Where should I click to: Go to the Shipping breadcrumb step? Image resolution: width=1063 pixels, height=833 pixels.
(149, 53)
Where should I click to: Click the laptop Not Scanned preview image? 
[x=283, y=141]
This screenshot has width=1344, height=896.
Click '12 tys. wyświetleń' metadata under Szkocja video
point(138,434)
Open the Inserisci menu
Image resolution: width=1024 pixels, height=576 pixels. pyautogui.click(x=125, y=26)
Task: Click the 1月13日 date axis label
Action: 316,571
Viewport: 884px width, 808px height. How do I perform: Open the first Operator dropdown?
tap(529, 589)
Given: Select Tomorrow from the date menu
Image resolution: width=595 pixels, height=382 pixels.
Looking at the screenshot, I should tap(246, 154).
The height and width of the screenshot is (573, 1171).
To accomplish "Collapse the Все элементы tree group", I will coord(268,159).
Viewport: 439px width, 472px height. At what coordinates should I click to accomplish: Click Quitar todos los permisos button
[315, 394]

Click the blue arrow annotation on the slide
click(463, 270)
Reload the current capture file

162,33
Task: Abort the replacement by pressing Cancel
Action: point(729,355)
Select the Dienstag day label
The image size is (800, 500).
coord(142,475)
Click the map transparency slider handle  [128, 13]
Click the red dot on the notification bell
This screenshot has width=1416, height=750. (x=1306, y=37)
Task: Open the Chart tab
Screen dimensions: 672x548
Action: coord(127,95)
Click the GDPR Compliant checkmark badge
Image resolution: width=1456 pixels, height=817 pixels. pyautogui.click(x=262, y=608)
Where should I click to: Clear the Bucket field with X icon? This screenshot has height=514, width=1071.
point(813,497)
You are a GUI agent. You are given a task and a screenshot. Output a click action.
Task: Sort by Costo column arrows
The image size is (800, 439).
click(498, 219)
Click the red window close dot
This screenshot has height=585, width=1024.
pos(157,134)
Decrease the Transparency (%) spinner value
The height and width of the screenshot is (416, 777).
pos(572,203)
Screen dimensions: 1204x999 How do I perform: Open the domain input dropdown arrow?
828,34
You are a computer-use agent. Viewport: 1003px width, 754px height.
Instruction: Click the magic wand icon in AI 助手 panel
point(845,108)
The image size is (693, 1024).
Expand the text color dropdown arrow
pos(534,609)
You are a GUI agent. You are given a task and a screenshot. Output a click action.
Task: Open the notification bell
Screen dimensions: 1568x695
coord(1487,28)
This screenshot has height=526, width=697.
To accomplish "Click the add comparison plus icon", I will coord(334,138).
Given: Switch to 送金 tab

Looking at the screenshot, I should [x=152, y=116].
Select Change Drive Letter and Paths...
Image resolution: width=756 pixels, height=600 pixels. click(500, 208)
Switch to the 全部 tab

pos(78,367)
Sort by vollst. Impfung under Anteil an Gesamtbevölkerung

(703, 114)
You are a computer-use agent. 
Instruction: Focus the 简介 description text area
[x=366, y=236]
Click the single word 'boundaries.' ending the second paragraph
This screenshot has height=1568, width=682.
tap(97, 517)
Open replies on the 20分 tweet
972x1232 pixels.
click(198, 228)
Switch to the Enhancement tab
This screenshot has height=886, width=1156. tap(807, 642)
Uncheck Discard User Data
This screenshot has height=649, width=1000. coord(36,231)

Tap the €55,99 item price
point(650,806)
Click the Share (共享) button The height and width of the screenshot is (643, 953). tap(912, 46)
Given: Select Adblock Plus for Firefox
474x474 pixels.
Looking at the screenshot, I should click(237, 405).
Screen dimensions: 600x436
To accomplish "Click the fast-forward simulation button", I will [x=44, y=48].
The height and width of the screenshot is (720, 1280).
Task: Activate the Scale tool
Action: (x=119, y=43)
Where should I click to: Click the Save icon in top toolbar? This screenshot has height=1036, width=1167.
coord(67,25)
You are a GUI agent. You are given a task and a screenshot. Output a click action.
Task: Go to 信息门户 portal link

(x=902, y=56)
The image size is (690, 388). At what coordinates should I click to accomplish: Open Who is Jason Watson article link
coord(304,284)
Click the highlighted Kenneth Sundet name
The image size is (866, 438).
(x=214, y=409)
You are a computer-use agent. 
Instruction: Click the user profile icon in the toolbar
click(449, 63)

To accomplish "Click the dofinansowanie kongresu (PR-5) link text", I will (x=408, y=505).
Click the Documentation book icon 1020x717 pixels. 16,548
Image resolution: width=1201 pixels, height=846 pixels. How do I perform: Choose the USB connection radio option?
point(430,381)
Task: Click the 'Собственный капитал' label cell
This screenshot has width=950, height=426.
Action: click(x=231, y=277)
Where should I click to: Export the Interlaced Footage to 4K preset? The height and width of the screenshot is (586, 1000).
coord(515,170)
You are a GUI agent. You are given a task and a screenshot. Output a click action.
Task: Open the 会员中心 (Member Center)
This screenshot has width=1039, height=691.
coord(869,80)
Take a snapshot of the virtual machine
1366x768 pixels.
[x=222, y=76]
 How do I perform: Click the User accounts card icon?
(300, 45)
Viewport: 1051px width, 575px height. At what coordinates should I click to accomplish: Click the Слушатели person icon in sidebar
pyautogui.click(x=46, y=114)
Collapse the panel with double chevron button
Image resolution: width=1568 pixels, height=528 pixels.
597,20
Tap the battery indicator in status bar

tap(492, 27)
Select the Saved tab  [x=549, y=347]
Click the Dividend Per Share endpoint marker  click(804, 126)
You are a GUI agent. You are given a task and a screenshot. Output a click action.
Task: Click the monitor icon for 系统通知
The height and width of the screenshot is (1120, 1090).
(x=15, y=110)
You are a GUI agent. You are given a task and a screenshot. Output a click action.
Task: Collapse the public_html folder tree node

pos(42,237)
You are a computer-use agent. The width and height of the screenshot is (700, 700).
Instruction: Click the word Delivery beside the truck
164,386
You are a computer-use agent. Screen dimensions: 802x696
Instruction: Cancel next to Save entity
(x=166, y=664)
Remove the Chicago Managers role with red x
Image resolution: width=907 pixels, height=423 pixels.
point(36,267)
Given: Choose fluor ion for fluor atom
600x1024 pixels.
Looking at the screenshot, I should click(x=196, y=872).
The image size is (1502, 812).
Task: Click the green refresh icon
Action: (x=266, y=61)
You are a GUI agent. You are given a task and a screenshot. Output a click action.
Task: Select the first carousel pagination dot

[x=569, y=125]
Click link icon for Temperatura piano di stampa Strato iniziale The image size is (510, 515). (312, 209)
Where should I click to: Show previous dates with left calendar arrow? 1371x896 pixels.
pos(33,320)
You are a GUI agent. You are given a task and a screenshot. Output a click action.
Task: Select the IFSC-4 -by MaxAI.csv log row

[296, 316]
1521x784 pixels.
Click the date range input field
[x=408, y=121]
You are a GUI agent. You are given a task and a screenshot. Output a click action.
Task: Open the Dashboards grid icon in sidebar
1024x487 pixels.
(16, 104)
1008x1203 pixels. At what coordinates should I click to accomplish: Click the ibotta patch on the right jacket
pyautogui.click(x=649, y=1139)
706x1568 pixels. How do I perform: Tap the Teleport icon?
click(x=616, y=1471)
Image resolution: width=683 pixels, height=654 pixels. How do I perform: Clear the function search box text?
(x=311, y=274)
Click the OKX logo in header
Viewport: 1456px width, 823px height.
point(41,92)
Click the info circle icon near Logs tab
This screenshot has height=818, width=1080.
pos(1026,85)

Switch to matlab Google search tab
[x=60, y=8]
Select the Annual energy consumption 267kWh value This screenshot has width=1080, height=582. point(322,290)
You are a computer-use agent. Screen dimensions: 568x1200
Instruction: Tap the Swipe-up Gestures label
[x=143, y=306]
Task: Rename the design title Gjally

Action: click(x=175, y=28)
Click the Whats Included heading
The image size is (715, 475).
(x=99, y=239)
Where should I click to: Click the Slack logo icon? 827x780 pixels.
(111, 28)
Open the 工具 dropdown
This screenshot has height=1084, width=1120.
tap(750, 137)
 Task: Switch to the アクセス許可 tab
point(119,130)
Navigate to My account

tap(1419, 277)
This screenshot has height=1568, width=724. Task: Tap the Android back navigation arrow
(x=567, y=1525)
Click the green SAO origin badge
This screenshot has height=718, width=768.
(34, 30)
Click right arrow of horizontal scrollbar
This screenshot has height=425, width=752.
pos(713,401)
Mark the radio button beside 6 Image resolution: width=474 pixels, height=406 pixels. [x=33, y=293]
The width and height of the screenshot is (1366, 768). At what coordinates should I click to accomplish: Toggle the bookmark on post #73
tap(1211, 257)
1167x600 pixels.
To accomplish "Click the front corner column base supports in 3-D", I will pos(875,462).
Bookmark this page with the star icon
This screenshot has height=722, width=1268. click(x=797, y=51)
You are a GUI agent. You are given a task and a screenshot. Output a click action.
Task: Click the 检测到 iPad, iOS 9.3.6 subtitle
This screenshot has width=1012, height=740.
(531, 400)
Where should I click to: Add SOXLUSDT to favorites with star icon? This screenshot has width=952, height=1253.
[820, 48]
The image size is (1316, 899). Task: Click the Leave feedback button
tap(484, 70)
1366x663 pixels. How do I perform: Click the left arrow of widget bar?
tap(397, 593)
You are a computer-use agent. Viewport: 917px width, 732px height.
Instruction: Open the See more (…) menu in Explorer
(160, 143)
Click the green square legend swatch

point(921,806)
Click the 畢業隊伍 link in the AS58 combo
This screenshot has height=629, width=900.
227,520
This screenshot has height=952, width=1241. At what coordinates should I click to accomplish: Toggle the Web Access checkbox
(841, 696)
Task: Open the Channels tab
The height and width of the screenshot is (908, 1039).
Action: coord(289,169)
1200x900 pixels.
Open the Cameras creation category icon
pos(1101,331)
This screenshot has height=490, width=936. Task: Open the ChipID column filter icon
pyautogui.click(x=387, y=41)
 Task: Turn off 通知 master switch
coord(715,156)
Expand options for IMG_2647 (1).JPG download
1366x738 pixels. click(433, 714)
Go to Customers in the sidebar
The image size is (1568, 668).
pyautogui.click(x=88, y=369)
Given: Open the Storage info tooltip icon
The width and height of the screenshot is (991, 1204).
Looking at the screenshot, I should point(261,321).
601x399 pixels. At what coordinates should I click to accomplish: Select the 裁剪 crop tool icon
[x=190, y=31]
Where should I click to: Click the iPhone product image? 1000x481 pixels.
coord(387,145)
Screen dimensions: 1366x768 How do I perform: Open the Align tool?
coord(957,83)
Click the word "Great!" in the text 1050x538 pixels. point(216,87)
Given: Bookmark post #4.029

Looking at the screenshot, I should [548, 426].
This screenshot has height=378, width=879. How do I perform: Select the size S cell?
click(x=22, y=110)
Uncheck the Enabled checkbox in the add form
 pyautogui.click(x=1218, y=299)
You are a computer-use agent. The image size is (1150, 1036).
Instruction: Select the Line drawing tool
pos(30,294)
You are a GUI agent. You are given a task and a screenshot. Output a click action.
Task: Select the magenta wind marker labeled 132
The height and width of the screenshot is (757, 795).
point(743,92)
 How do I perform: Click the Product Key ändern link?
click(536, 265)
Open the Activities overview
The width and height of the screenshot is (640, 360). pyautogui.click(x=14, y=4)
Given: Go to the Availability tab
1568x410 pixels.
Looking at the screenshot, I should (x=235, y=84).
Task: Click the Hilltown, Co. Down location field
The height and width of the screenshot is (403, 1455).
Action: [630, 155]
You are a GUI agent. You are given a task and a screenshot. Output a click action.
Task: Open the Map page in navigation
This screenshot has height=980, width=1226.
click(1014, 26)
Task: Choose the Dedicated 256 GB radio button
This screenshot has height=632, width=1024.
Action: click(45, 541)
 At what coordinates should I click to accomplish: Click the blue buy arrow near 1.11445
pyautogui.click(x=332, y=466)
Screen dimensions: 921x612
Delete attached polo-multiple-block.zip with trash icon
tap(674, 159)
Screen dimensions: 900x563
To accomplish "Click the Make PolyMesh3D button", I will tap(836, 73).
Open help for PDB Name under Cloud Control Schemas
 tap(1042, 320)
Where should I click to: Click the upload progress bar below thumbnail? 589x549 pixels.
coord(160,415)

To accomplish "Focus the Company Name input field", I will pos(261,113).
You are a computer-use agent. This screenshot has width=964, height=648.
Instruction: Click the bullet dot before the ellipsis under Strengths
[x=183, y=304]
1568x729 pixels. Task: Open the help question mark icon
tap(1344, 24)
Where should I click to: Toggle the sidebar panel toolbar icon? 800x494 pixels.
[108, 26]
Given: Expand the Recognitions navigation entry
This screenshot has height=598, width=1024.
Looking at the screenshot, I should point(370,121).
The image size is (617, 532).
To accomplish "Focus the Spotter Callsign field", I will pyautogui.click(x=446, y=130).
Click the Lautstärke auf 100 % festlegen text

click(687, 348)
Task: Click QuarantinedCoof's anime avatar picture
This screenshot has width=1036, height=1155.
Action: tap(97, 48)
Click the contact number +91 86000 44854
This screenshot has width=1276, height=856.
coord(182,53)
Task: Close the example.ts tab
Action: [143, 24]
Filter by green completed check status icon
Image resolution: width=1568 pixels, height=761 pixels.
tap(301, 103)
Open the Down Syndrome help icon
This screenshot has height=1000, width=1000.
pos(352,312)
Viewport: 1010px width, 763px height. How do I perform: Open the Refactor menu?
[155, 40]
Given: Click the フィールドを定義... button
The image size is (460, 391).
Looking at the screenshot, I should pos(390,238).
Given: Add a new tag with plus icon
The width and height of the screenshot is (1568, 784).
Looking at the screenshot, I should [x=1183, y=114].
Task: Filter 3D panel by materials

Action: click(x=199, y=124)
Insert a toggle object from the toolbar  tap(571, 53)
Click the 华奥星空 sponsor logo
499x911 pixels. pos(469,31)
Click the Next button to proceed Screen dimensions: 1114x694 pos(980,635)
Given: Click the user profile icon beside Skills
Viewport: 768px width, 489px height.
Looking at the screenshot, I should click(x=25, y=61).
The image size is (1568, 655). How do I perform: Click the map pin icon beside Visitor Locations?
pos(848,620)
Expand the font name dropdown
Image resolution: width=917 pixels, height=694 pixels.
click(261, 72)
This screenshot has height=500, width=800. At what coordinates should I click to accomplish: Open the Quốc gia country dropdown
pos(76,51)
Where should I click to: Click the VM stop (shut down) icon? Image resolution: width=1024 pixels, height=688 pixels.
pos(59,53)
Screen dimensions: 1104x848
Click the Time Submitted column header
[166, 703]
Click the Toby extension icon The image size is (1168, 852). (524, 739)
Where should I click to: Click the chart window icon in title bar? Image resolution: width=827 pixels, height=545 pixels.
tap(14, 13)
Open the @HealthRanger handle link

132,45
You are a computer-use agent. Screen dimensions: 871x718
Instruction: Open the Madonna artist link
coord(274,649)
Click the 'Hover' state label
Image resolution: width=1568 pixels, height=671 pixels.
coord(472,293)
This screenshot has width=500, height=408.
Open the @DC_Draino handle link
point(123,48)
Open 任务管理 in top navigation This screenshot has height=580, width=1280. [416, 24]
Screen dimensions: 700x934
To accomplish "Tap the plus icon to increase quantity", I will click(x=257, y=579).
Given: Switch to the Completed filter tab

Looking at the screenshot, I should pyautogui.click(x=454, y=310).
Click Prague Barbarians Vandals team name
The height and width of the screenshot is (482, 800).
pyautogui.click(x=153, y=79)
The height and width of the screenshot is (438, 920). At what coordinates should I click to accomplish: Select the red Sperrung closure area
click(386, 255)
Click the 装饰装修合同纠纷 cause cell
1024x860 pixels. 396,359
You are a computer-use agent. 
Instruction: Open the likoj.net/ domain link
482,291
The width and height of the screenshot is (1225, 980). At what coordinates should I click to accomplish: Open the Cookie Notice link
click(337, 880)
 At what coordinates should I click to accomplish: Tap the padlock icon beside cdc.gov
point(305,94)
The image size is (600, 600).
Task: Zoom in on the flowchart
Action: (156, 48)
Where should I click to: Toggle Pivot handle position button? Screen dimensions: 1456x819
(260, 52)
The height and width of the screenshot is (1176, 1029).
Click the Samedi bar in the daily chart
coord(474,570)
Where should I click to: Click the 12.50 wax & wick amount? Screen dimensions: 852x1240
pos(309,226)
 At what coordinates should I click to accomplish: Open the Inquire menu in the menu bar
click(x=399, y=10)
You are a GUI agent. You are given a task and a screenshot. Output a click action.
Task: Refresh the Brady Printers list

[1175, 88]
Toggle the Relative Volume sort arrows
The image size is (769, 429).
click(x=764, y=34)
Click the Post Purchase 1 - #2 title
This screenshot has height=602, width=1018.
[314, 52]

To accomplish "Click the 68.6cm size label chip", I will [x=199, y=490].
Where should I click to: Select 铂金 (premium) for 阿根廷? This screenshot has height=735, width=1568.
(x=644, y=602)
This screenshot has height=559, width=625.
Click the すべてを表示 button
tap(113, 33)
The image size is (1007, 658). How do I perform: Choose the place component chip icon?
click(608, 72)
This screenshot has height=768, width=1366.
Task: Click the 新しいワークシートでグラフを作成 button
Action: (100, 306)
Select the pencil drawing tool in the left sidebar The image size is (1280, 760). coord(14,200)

═══

**What needs to be done:**
What is needed is an exact copy of the lines above, from the one containing "The height and width of the screenshot is (403, 1455)." through the one containing "Given: Add a new tag with plus icon", with nothing added.

**The answer:**
The height and width of the screenshot is (403, 1455).
Action: [630, 155]
You are a GUI agent. You are given a task and a screenshot. Output a click action.
Task: Open the Map page in navigation
This screenshot has height=980, width=1226.
click(1014, 26)
Task: Choose the Dedicated 256 GB radio button
This screenshot has height=632, width=1024.
Action: click(45, 541)
 At what coordinates should I click to accomplish: Click the blue buy arrow near 1.11445
pyautogui.click(x=332, y=466)
Screen dimensions: 921x612
Delete attached polo-multiple-block.zip with trash icon
tap(674, 159)
Screen dimensions: 900x563
To accomplish "Click the Make PolyMesh3D button", I will tap(836, 73).
Open help for PDB Name under Cloud Control Schemas
 tap(1042, 320)
Where should I click to: Click the upload progress bar below thumbnail? 589x549 pixels.
coord(160,415)

To accomplish "Focus the Company Name input field", I will pos(261,113).
You are a computer-use agent. This screenshot has width=964, height=648.
Instruction: Click the bullet dot before the ellipsis under Strengths
[x=183, y=304]
1568x729 pixels. Task: Open the help question mark icon
tap(1344, 24)
Where should I click to: Toggle the sidebar panel toolbar icon? 800x494 pixels.
[108, 26]
Given: Expand the Recognitions navigation entry
This screenshot has height=598, width=1024.
Looking at the screenshot, I should point(370,121).
The image size is (617, 532).
To accomplish "Focus the Spotter Callsign field", I will pyautogui.click(x=446, y=130).
Click the Lautstärke auf 100 % festlegen text

click(687, 348)
Task: Click QuarantinedCoof's anime avatar picture
This screenshot has width=1036, height=1155.
Action: tap(97, 48)
Click the contact number +91 86000 44854
This screenshot has width=1276, height=856.
coord(182,53)
Task: Close the example.ts tab
Action: [143, 24]
Filter by green completed check status icon
Image resolution: width=1568 pixels, height=761 pixels.
tap(301, 103)
Open the Down Syndrome help icon
This screenshot has height=1000, width=1000.
pos(352,312)
Viewport: 1010px width, 763px height. How do I perform: Open the Refactor menu?
[155, 40]
Given: Click the フィールドを定義... button
The image size is (460, 391).
Looking at the screenshot, I should pos(390,238).
Given: Add a new tag with plus icon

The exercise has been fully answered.